Huddersfield researchers publish a book exploring the link between evolution and criminal behavior

Dr. Jason Roach argues that evolutionary insights should play a greater role in understanding criminal behavior

Book Announcement

University of Huddersfield

Dr Jason Roach of the University of Huddersfield, along with co-author Professor Ken Pease, has published a new book addressing the controversial issue of employing evolutionary theory to analyse criminal behaviour. UK criminologists have so far shied away from this approach for fear of being linked to less credible theories such as eugenics. Dr Roach, writing alongside one of the world's most respected criminologists, hopes to readdress this balance and encourage new researchers to consider the insights evolutionary theory has to offer.

Child homicide is one example of a crime which can often be comprehended more easily if evolution is introduced into the analysis, according to Dr Roach. He explains that such crimes might be better understood when considering that an evolutionary instinct could mean that some men feel little need to invest any parental responsibility in children who are not biologically theirs – as in the tragic case of baby Peter Connolly.

An understanding of the evolutionary process – who we are as a species and where we have evolved from – can also explain how and why legal systems have developed, as a means of regulating competition between individuals. Dr Roach has also explored empathy and altruism – unique to human beings – and how they function as protective factors to mitigate anti-social behaviour.

"The default position is one of empathy, so those that do engage in anti-social behaviour should perhaps be nudged towards being more empathic, rather than just simply punished," argues Dr Roach, who is Reader in Crime and Policing at the University of Huddersfield.

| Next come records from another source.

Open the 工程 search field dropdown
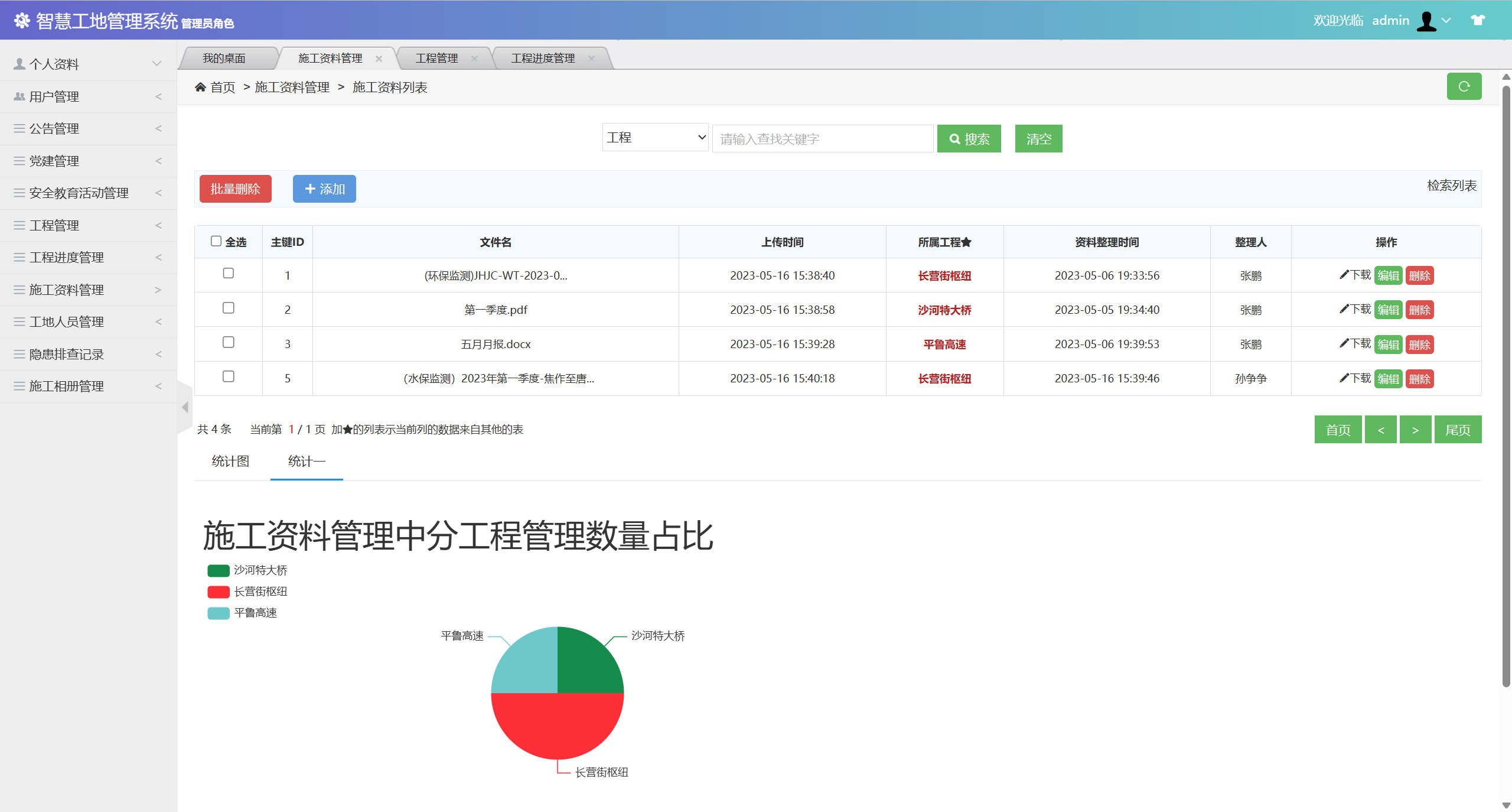This screenshot has width=1512, height=812. (654, 137)
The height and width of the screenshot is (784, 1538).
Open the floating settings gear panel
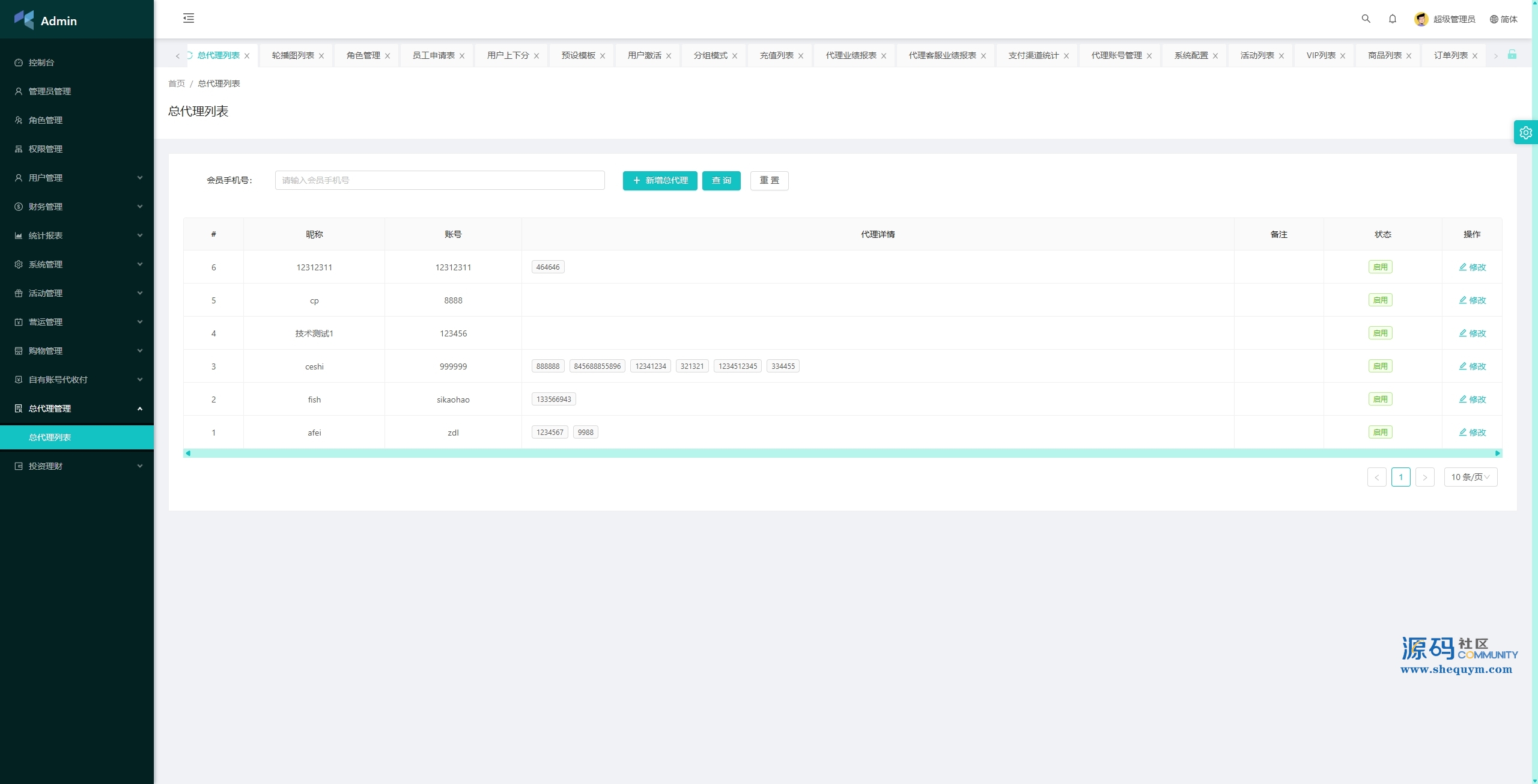pos(1525,133)
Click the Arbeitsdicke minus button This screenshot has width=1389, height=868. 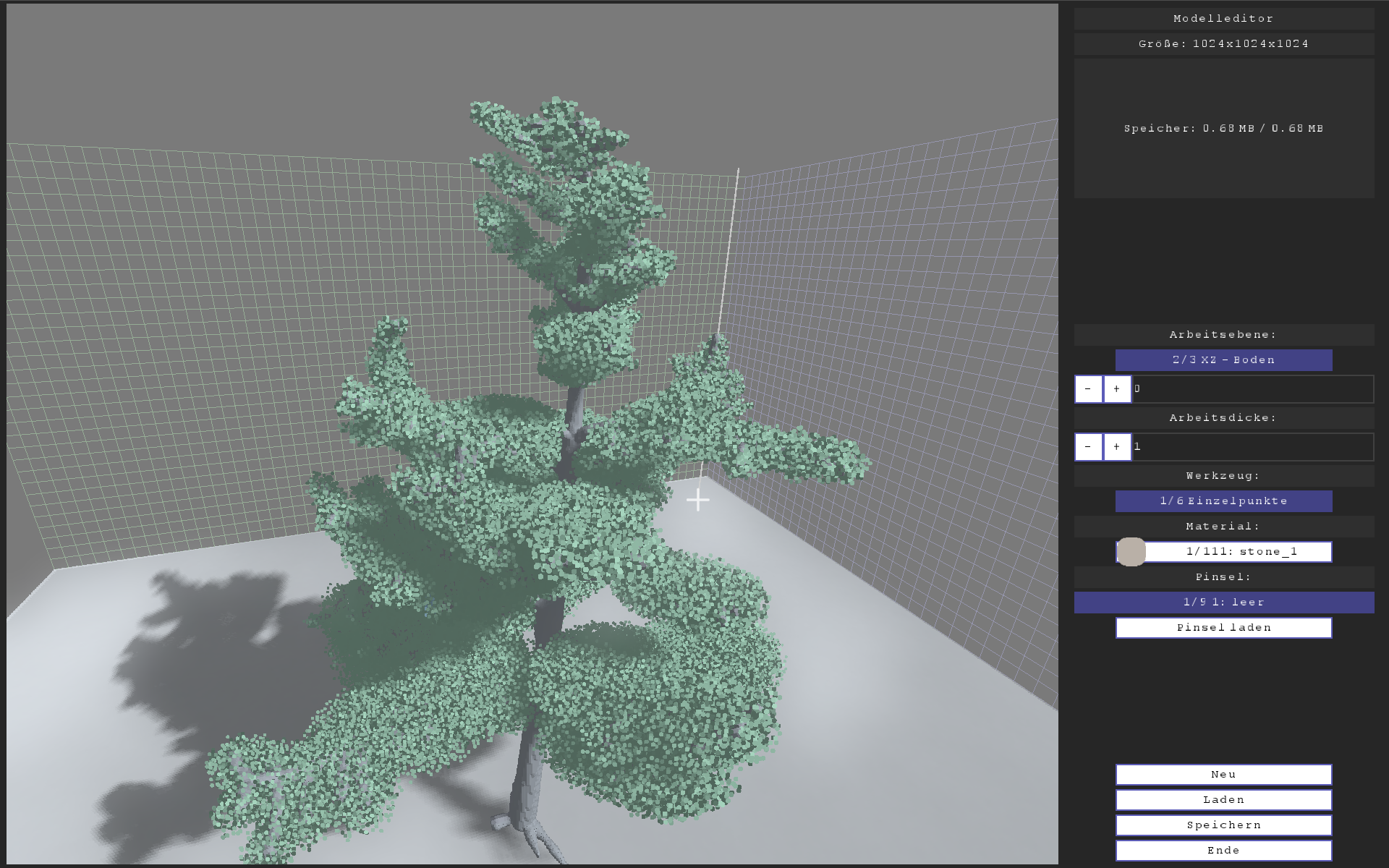pyautogui.click(x=1088, y=447)
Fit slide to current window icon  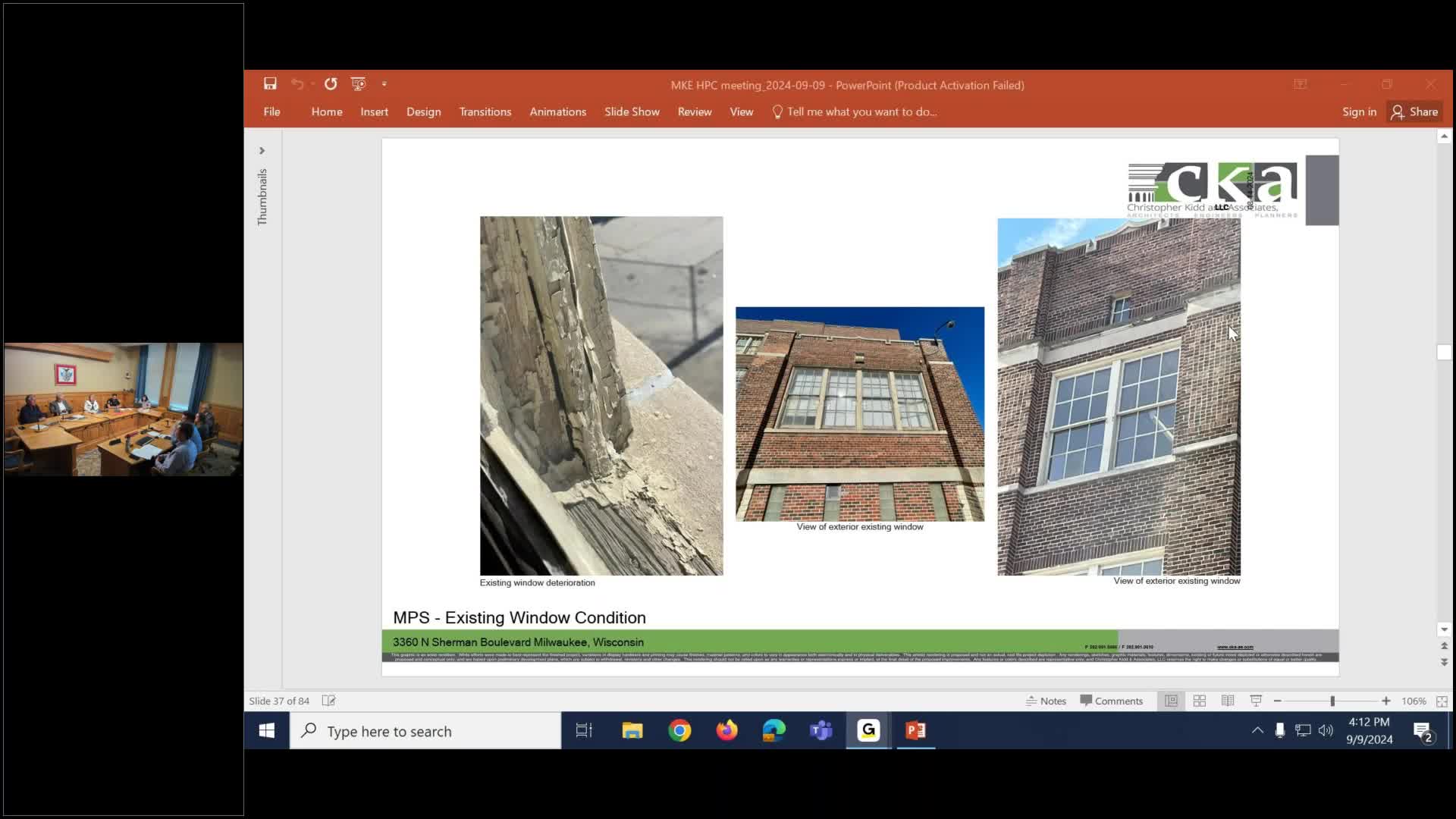(x=1442, y=701)
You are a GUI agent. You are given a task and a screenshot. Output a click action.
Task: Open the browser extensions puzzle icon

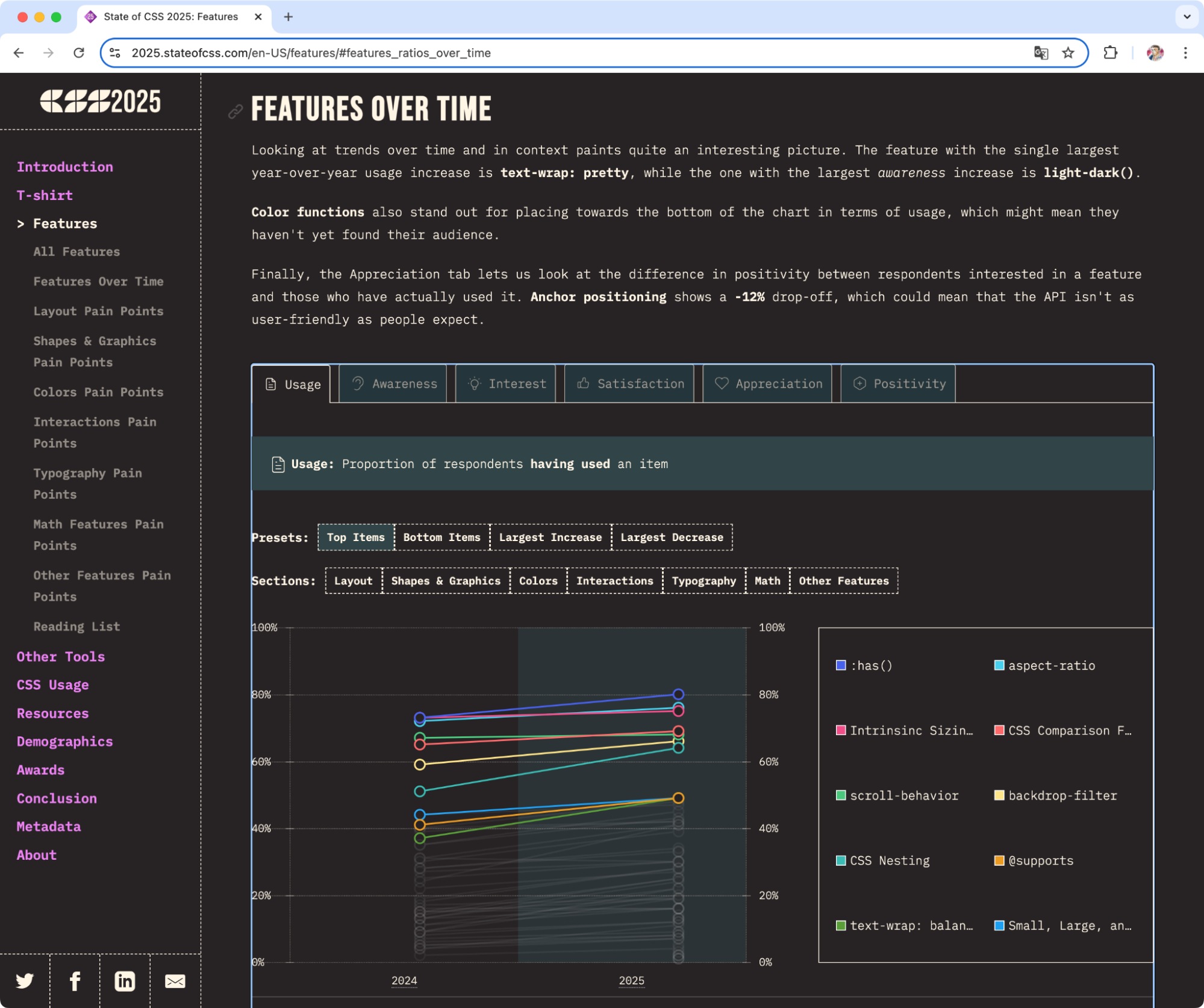1110,53
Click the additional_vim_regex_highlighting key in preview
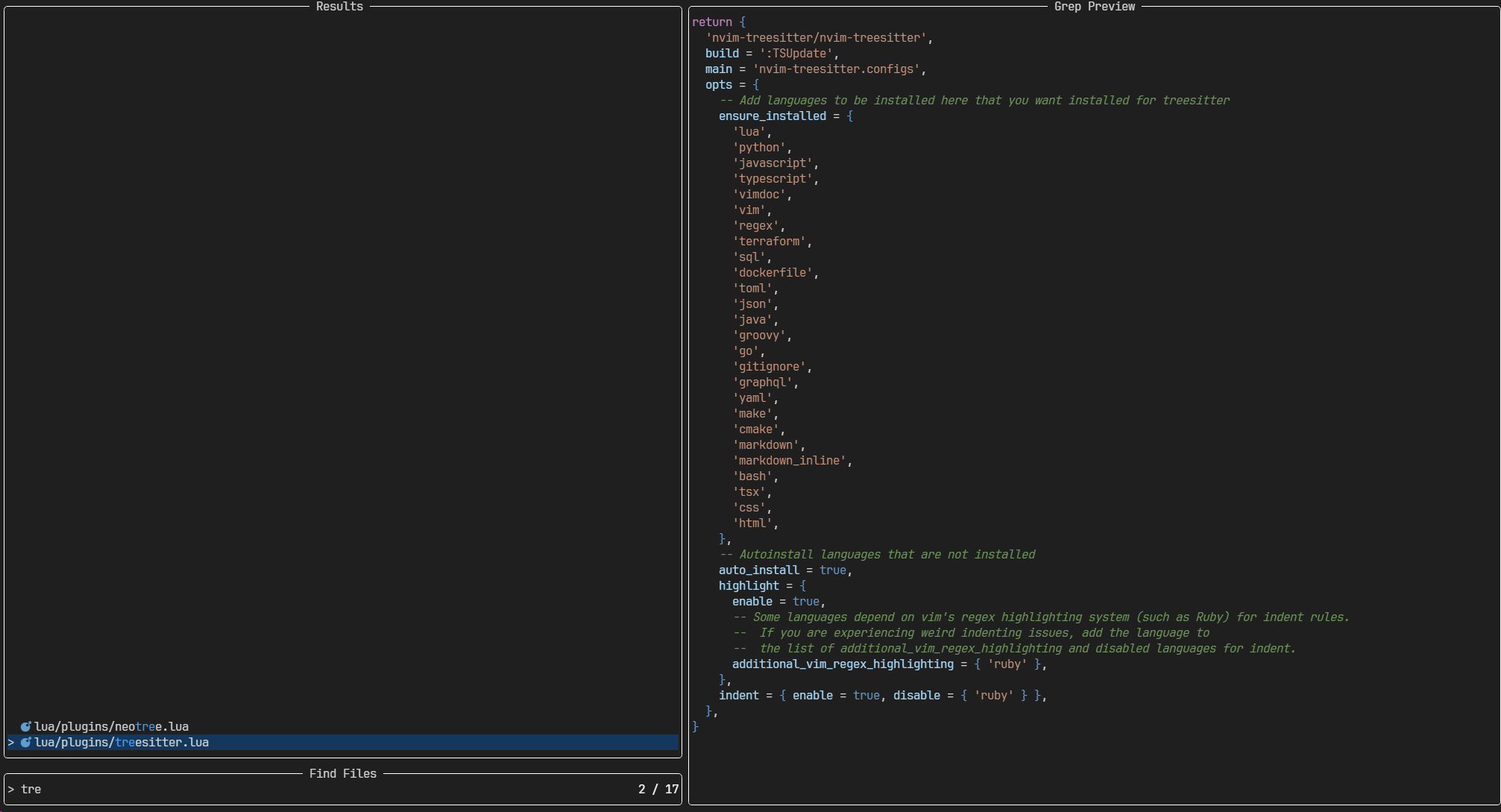 (x=843, y=664)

His new book, co-authored with Professor Pease, is entitled Evolution and Crime. It argues that although the received scientific wisdom is that human physique and behaviour have been shaped by the pressures of natural selection, the topic of crime is rarely touched on in textbooks on evolution and the topic of evolution is ever rarer in criminology textbooks.

There could be practical applications to his work on evolution and crime, he added. For example, most crime was committed by males aged 16-24, more likely to take risks because they feel they have nothing to lose.

"If you look at our society it is older men that wield all the power. Rich older men also attract young females, which you might say gives them a distinct advantage over their younger counterparts," said Dr Roach.

"Most young men who commit crime eventually desist by their late twenties, mainly because they 'grow up'. So we need to speed that process up and give them a sense of hope that their time will come and stop them taking all these risks."